• _What the exercise asks_
Every record must be given again word for word; no picture belongs in the copy.

BEGIN Information

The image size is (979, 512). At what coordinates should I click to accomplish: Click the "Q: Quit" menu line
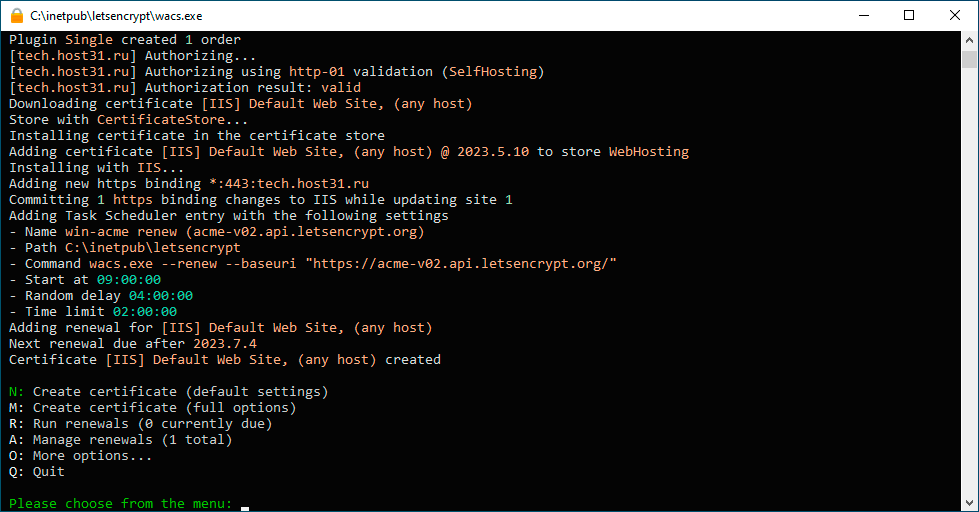coord(36,472)

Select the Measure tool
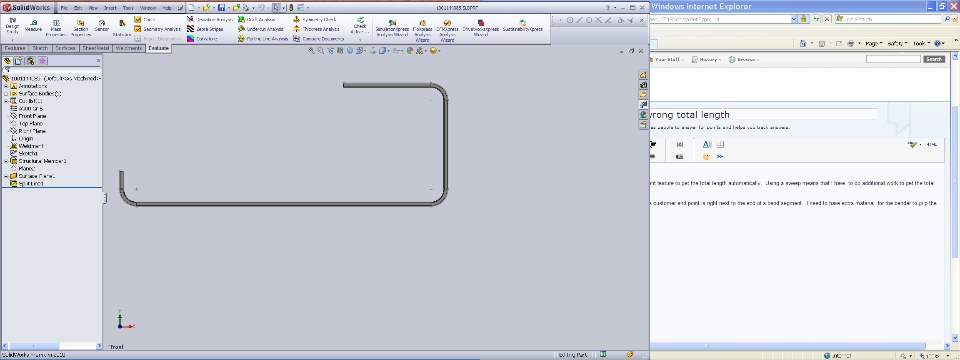coord(33,26)
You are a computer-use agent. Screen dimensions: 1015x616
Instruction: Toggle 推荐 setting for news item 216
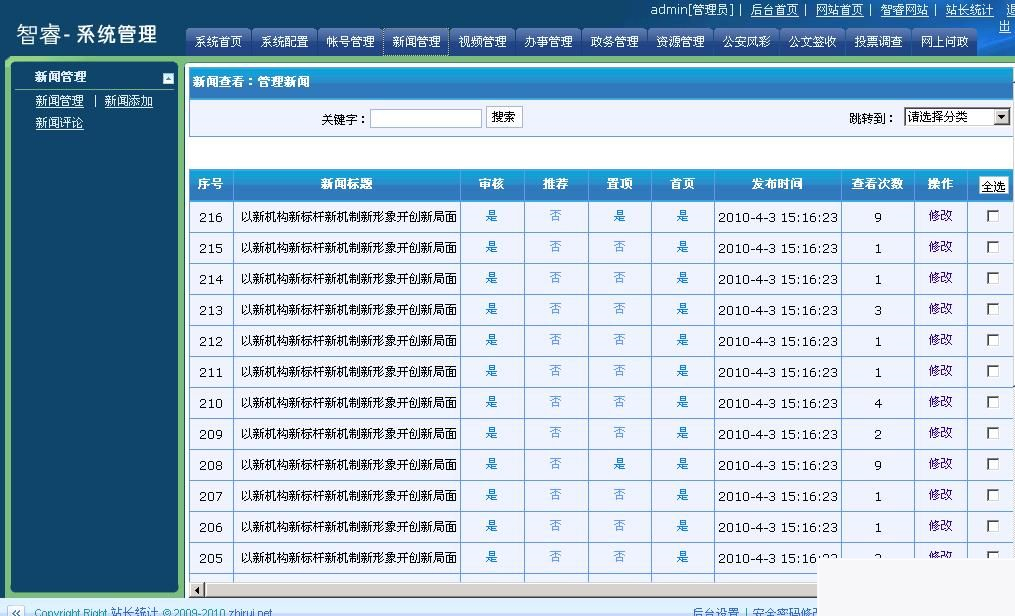click(556, 215)
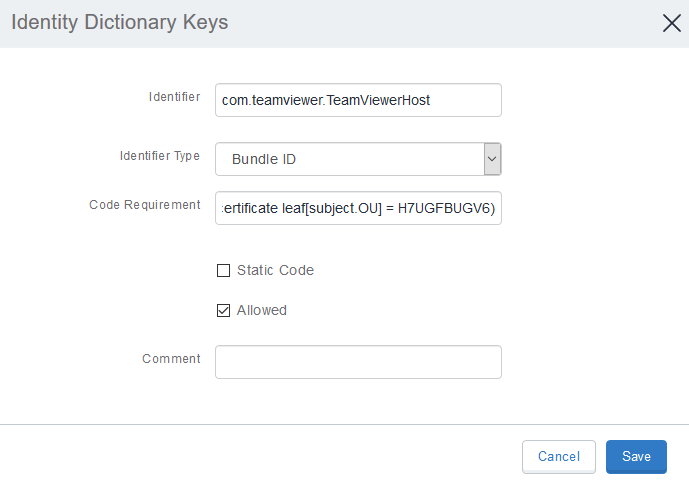The image size is (689, 483).
Task: Click the Code Requirement label
Action: 145,205
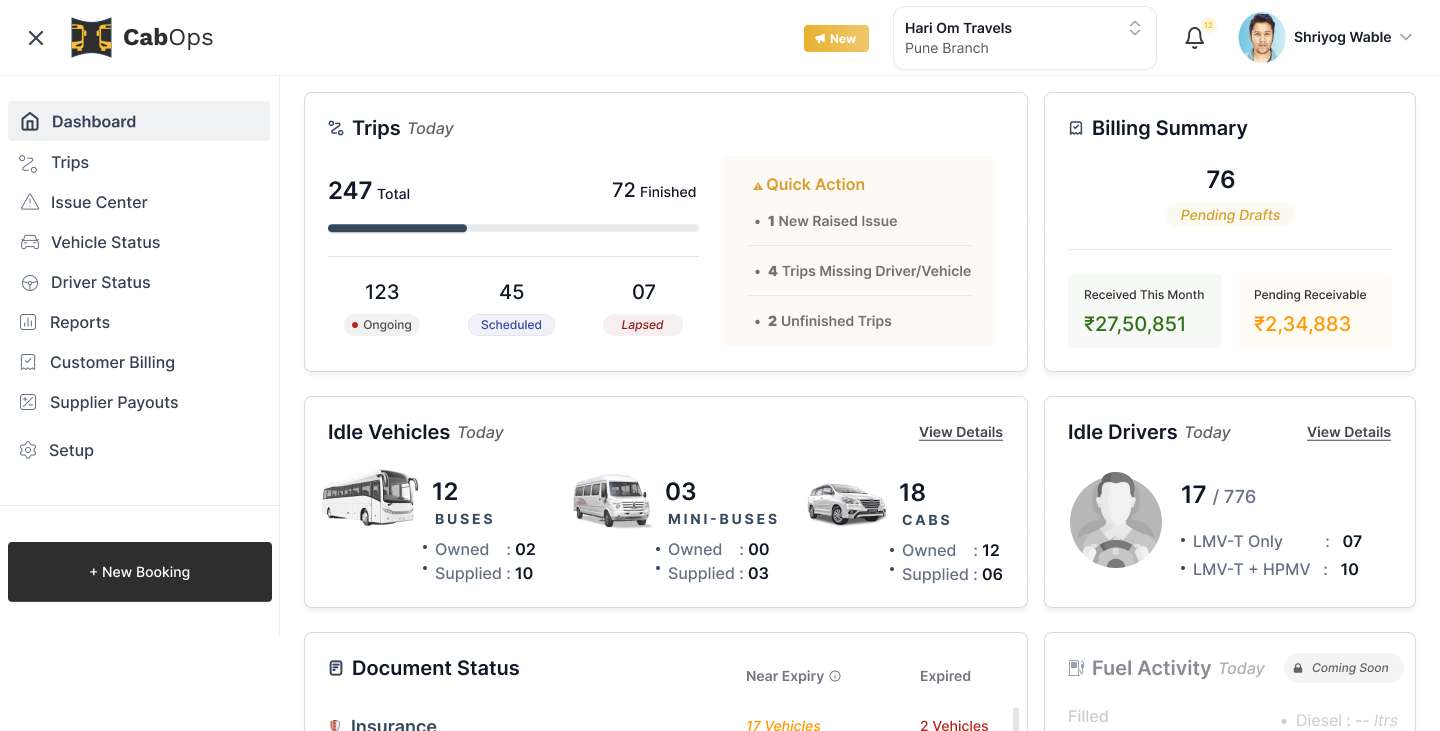Select Customer Billing in the sidebar
This screenshot has width=1440, height=731.
click(112, 362)
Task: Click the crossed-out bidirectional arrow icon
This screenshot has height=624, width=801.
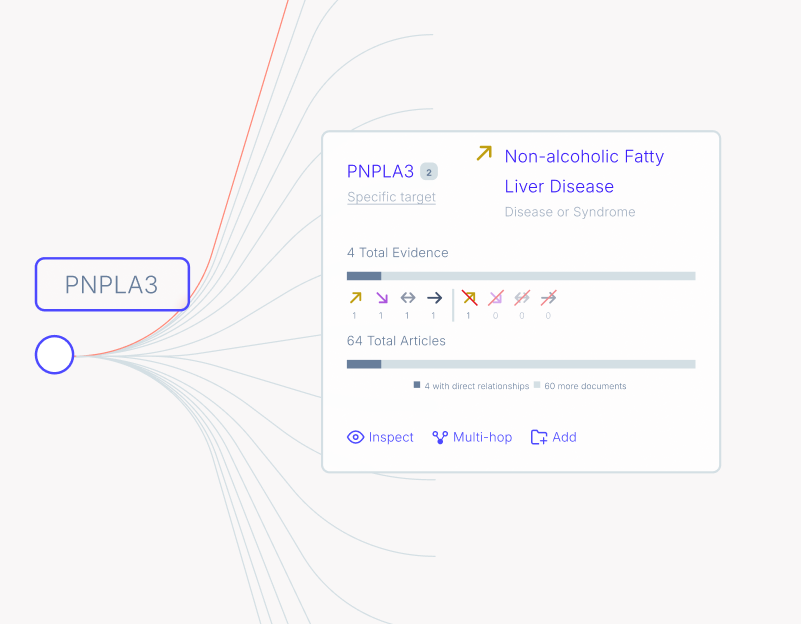Action: 522,297
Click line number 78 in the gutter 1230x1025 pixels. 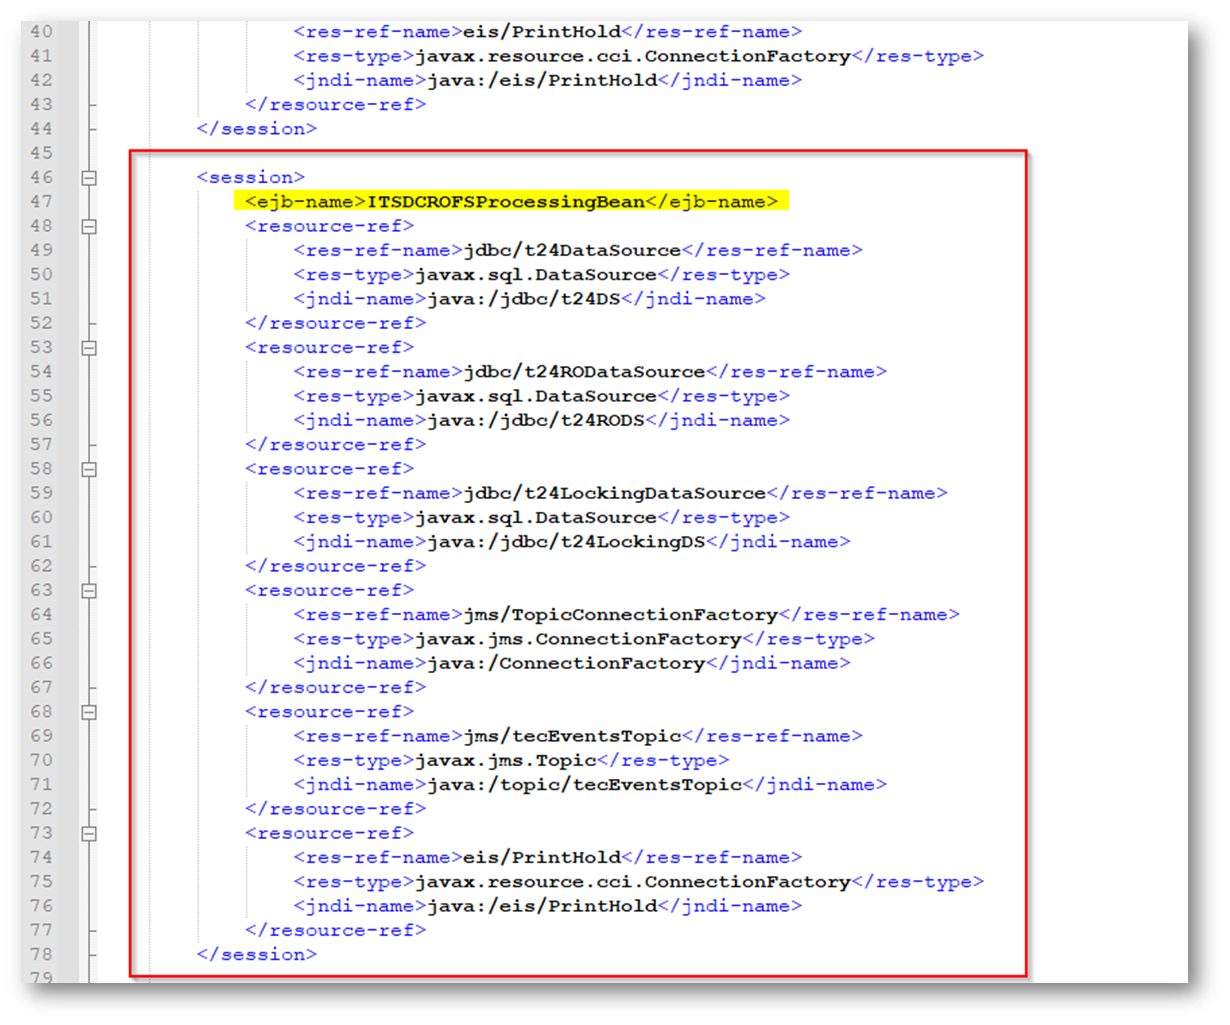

END Information

• _Finished exercise_
The image size is (979, 512). At what coordinates should I click to accomplish: Click the "Q: Quit" menu line
coord(36,472)

Select the Measure tool
coord(33,26)
You are a computer-use agent. Screen dimensions: 1015x616
Instruction: Toggle 推荐 setting for news item 216
click(556, 215)
The image size is (689, 483).
Task: Click the Code Requirement label
Action: 145,205
Select Customer Billing in the sidebar
This screenshot has width=1440, height=731.
click(112, 362)
Task: Click the crossed-out bidirectional arrow icon
This screenshot has height=624, width=801.
Action: 522,297
Click line number 78 in the gutter 1230x1025 pixels. 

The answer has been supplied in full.